**TASK**.
Copy exactly the stretch of data below from the line with "Click the Lihat Foto button" through the line with "Given: Go to My Interpretations page", including both of those lines.

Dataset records
_ _ _ _
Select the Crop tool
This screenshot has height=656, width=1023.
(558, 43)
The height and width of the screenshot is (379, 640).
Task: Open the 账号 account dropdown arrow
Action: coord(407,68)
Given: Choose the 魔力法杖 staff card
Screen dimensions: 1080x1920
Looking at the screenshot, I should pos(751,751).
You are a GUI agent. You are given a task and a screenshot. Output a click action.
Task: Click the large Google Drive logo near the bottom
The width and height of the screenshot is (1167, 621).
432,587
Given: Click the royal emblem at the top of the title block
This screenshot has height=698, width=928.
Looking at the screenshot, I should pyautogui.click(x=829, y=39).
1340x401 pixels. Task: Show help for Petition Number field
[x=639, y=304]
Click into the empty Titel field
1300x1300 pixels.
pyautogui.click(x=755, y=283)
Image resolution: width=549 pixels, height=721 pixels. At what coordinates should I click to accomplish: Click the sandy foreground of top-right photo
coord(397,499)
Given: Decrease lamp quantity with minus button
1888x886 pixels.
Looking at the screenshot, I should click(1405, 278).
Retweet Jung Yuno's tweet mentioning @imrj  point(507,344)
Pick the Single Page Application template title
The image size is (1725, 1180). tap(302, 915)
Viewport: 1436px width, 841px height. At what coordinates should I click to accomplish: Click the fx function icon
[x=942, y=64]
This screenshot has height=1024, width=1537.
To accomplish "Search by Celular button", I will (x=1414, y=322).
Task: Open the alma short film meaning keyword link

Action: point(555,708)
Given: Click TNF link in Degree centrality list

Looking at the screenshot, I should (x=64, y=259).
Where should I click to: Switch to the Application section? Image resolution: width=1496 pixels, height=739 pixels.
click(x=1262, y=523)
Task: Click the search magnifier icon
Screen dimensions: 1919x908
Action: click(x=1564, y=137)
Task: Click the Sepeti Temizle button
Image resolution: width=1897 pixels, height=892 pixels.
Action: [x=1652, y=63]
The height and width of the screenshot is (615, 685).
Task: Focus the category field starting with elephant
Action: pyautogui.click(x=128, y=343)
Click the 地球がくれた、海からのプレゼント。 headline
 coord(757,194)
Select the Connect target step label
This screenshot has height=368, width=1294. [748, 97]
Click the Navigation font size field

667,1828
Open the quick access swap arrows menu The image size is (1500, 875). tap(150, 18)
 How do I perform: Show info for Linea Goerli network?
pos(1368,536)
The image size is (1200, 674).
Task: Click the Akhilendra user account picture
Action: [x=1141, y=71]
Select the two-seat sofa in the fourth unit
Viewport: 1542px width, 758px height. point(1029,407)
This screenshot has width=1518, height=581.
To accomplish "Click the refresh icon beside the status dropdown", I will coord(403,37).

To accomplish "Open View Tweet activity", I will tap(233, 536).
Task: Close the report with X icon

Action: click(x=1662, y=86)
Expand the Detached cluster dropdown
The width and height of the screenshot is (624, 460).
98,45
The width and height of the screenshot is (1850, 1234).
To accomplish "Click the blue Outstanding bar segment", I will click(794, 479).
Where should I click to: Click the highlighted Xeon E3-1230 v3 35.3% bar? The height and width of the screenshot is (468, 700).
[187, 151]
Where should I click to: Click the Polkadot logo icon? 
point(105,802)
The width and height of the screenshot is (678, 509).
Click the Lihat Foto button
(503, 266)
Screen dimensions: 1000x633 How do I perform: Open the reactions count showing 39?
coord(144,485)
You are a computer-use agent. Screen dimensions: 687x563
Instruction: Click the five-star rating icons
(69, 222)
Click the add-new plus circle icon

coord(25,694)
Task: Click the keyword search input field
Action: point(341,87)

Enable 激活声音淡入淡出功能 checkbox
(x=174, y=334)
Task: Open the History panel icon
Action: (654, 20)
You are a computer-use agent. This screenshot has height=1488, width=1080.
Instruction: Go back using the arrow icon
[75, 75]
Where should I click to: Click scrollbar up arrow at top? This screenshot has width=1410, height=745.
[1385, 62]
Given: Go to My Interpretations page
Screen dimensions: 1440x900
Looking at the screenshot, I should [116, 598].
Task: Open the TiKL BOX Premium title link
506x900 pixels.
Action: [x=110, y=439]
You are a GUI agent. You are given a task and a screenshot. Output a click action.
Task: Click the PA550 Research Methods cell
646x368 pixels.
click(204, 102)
_ _ _ _
**EXPECTED OUTPUT**.
Click the Lihat Foto button
(503, 266)
Screen dimensions: 1000x633 How do I perform: Open the reactions count showing 39?
coord(144,485)
You are a computer-use agent. Screen dimensions: 687x563
Instruction: Click the five-star rating icons
(69, 222)
Click the add-new plus circle icon

coord(25,694)
Task: Click the keyword search input field
Action: point(341,87)

Enable 激活声音淡入淡出功能 checkbox
(x=174, y=334)
Task: Open the History panel icon
Action: (654, 20)
You are a computer-use agent. This screenshot has height=1488, width=1080.
Instruction: Go back using the arrow icon
[75, 75]
Where should I click to: Click scrollbar up arrow at top? This screenshot has width=1410, height=745.
[1385, 62]
Given: Go to My Interpretations page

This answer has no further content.